Reagan, greeted at Air Force One for a short debriefing on Able Archer by Secretary of Defense Cap Weinberger and Chairman of the Joint Chiefs John Vessey, was looking forward to being the first American president to address Japan’s parliament, the Diet. Yet the day would never come – the pouring rain simply evaporated as a fireball of hellish intensity rose up to incinerate Andrews Air Force Base.
The four airmen in the Jeep, on their way southward into Virginia, witnessed the terrible flash illuminate the night sky behind them. Here and across the Atlantic, other groups, heretofore invisible, were descending like packs of wolves upon their targets. Speaking little amongst themselves while checking their weapons, they raced down I-95 toward their next objective in darkness: the power grid of the whole eastern seaboard had just gone dead.
Such a horrific turn of events was more likely than we would care to consider. Thankfully, Reagan decided not to participate in Able Archer and rather went straight to Japan to address the Diet. Andropov and the Soviet leadership, while on razor’s edge over what they viewed as provocative US-NATO moves, didn’t overreact. Instead of this nightmare scenario coming true, East and West would live to tell of another narrow escape from Armageddon during the dark days of the Cold War.
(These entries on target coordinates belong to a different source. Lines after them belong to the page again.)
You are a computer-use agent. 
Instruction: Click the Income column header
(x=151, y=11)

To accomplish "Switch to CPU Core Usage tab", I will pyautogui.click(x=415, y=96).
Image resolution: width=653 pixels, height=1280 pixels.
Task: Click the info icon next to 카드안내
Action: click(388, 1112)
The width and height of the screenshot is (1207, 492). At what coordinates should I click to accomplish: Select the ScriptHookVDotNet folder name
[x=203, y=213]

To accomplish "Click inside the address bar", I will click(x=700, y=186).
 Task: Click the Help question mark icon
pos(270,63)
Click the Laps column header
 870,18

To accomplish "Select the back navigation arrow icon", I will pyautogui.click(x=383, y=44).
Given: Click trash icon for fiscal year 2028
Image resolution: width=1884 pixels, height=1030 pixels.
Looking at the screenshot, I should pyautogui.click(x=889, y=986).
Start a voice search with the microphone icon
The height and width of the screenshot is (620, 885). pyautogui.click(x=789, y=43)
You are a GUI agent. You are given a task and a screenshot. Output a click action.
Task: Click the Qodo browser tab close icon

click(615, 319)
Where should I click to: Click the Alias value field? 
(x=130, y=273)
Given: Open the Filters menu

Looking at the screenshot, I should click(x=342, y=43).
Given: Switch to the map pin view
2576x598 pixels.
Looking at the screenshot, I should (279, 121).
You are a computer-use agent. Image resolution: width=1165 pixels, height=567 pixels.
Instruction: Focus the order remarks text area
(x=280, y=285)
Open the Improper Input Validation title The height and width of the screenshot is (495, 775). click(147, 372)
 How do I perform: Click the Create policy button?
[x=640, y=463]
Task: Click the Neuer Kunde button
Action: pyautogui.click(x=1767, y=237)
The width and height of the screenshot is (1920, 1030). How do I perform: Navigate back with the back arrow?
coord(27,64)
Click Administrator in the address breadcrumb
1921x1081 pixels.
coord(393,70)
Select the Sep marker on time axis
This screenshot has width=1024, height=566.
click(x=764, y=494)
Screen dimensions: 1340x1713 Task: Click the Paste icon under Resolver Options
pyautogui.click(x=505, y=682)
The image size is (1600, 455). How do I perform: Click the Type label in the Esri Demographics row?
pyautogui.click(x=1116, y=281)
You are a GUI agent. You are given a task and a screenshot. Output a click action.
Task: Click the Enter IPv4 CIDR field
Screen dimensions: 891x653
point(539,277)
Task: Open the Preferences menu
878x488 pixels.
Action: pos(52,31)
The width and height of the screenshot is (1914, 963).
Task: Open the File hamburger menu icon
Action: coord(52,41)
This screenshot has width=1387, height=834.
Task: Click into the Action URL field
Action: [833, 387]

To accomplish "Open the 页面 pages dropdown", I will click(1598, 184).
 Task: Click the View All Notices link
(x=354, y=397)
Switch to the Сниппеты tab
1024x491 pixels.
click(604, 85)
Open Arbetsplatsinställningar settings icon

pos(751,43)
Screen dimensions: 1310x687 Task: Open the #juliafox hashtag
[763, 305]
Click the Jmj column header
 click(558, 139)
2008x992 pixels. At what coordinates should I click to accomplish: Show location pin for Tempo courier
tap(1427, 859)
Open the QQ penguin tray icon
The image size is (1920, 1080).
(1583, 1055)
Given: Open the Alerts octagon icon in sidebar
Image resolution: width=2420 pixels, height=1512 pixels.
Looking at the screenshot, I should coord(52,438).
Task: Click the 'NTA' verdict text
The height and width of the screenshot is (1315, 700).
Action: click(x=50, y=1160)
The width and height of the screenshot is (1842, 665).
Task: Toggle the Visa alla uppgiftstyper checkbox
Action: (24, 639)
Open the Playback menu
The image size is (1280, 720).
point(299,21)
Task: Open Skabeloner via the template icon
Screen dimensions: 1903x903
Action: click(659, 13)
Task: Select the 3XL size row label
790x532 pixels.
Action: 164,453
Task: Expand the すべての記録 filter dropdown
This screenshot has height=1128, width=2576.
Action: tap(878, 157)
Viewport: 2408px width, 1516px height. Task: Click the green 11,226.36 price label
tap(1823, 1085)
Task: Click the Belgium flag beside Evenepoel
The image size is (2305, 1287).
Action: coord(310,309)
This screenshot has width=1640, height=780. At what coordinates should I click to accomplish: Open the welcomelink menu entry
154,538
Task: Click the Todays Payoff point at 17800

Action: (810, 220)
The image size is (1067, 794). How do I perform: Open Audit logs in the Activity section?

Yet the armed services and spies of both sides would continue to stand at the ready for any eventuality – the following is the true story of the KGB’s special units.
The KGB – Instrument of Soviet Global Power
From the mid-1970s to the 1980s, the Soviet KGB created a fearsome capability for counter-terrorism and special operations, one that made Western strategists nervously re-evaluate their plans and projections. With the potential for conflict with the United States and NATO – from the risk of nuclear exchange to brushfire wars in the Third World – only growing, such dangerous circumstances required the creation of special units distinct from those of the General Staff’s GRU (Glavnoe Razvedyvatel’noe Upravlenie– Main Intelligence Directorate).